* _Problem description_:
Revise the listing below so that every occurrence of "GUI agent" becomes "screen agent", and leave everything else as it is.
-------- Task data
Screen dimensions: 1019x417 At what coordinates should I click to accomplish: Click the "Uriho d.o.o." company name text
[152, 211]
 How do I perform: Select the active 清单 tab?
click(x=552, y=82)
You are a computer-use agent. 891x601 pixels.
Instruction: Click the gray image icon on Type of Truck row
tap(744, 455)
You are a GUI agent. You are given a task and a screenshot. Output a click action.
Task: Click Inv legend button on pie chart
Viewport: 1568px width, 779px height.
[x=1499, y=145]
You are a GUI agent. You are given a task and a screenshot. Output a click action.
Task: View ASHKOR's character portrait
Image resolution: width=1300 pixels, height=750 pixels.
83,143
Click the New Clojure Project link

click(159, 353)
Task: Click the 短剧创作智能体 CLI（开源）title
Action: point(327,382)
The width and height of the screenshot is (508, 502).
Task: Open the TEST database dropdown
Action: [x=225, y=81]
----------------
* _Completed exercise_:
Screen dimensions: 1019x417 At what coordinates should I click to accomplish: Click the "Uriho d.o.o." company name text
[152, 211]
 How do I perform: Select the active 清单 tab?
click(x=552, y=82)
You are a computer-use agent. 891x601 pixels.
Instruction: Click the gray image icon on Type of Truck row
tap(744, 455)
You are a screen agent. You are given a task and a screenshot. Output a click action.
Task: Click Inv legend button on pie chart
Viewport: 1568px width, 779px height.
[x=1499, y=145]
You are a screen agent. You are given a task and a screenshot. Output a click action.
Task: View ASHKOR's character portrait
Image resolution: width=1300 pixels, height=750 pixels.
83,143
Click the New Clojure Project link

click(159, 353)
Task: Click the 短剧创作智能体 CLI（开源）title
Action: point(327,382)
The width and height of the screenshot is (508, 502).
Task: Open the TEST database dropdown
Action: [x=225, y=81]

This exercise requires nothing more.